| MATERIAL FOR THIS TASK |

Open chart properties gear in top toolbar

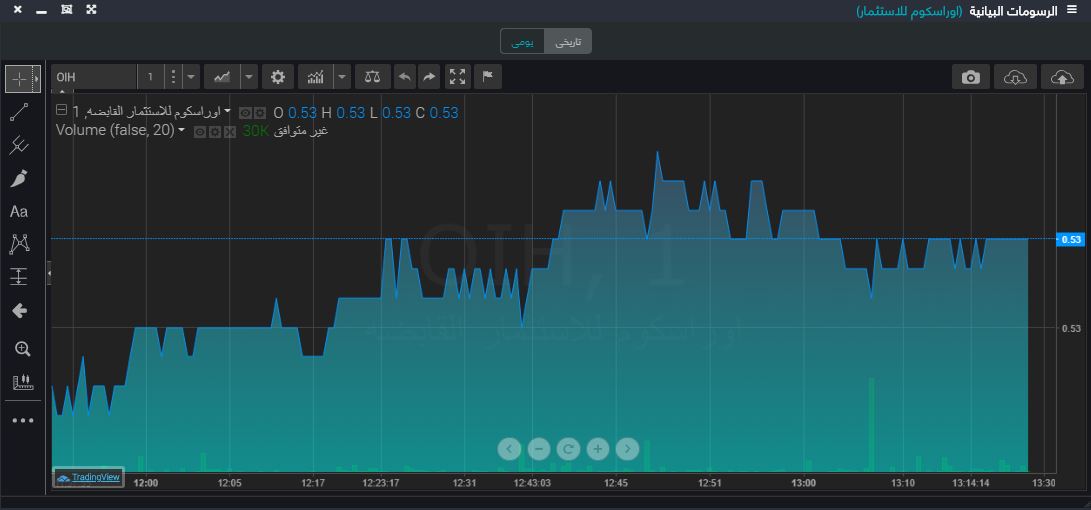click(278, 77)
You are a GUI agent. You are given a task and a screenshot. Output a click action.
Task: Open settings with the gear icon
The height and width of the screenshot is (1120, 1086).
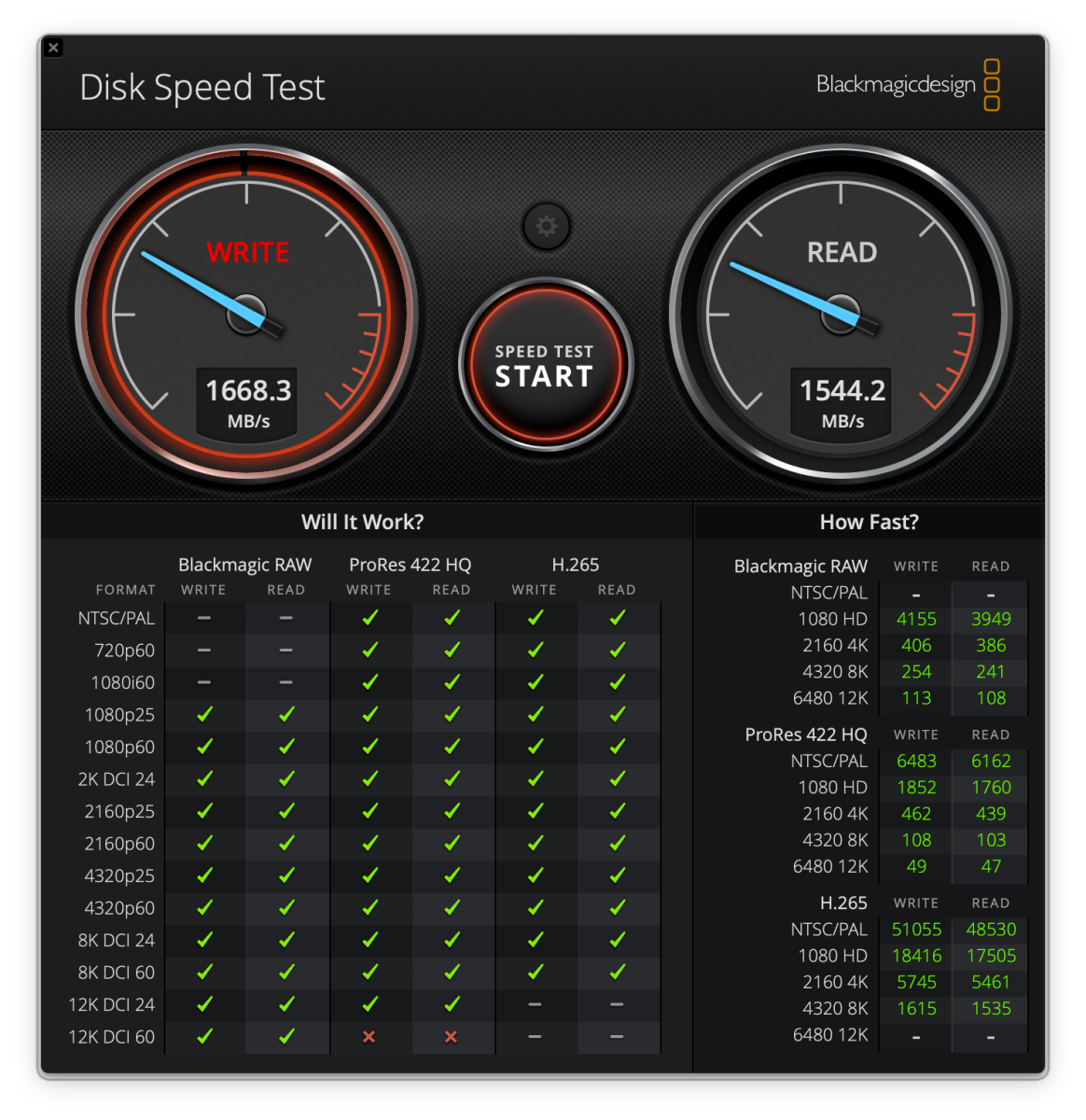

| REQUIRED WORK |
Convert the material above into a JSON list of strings, one string per line, with blank lines left out. Leave out the pictures.

| REPLY |
[
  "Open chart properties gear in top toolbar",
  "click(278, 77)",
  "You are a GUI agent. You are given a task and a screenshot. Output a click action.",
  "Task: Open settings with the gear icon",
  "The height and width of the screenshot is (1120, 1086)."
]